Electricity generation from natural gas results in approximately 37% less carbon emissions than coal, for an equivalent amount of energy... but that's still 63% more than zero. At this point, energy supply is driven by market economics (not quite "free"-market!), and coal remains an economically viable energy resource. Even if world oil production begins to decline, there's still plenty of fossil carbon available to generate energy... and... .er.... CO2 as a by-product.
Environmentalists who were counting on "peak oil" to reduce the rate of carbon emissions will likely be disappointed, despite the environmental benefits of natural gas. It will require some sort of artificial "meddling" in the marketplace to substantially alter this trend.
Which is entirely subjective. Most readers expect the baseline for temperature anomalies to be an average over the timeframe of the data series or some portion thereof. Your apparent expectation that it would be the average over the year 2010 (which isn't over yet... so, what, recalculated daily?) is highly anomalous.
Your claim that a graph which doesn't conform to YOUR assumptions is intentionally "misleading" says alot more about you than it does the graph. In short, you're looking for excuses, and incredibly thin excuses at that, to find fault... so, of course, you will.
Projection for China's nuclear energy in 2020 is given as 150 billion kwH; this works out to 17 MW of generating capacity.
I have the opposite problem from you. I think the baseline should be set at 1850 so that the rise reflects all the temperature increase from the start of the idustrial era. We can compromise by choosing the time frame when the graph was originally started, say 1950-1980. That corresponds to when I was a child so it makes sense to me. Oh wait, that is what they did.
150,000,000,000,000 ÷ 8760 = 17,123,287,671.23
The fact that more information exists does not mean it is "misleading" to cite only the information relevant to the point being made.

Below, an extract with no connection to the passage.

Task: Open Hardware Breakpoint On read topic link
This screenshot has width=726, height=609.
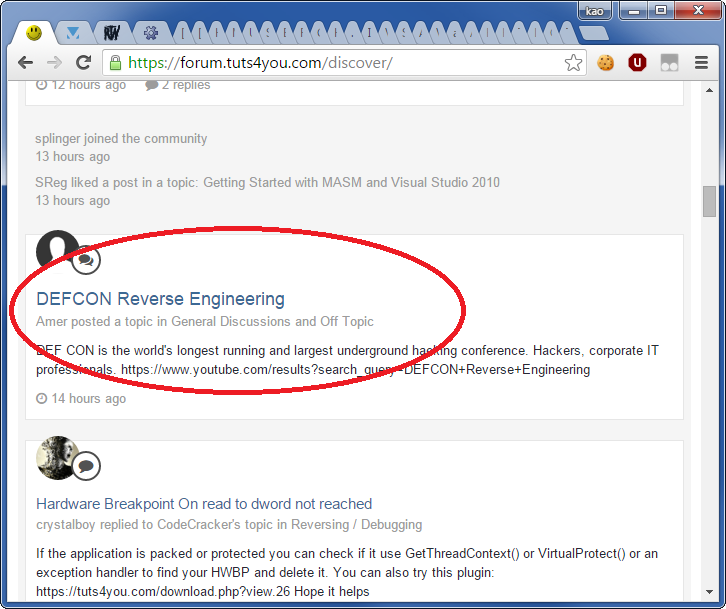Action: tap(204, 504)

Again, your objections are picayune.
http://www.world-nuclear.org/info/inf63.html
The article expects 80GWe by 2020, but since I started following the Chinese energy issues this number keeps getting revised upwards every month or two. If you scroll downward they have detailed information on the plants under construction, scheduled and proposed.
The 80GWe only includes planned and under construction plants. It takes the Chinese about 48 months to build a reactor, so anything started by 2016 should be online by 2020.
The Chinese government is projecting their carbon emissions to flatten out by about 2040. From what I can see they are totally serious about meeting that goal.
Understanding these points is vital. IPCC projections are no better than the economic models they use for inputs. The science can be perfect, but with a bad economic model it is GIGO.
All of which is smoke since the IPCC projections span a range of emissions scenarios that extends both above and below what you consider likely. They covered everything from impossibly high (i.e. continuous population and economic growth) to impossibly low (i.e. immediate cessation of all fossil fuel use). In short, it's covered.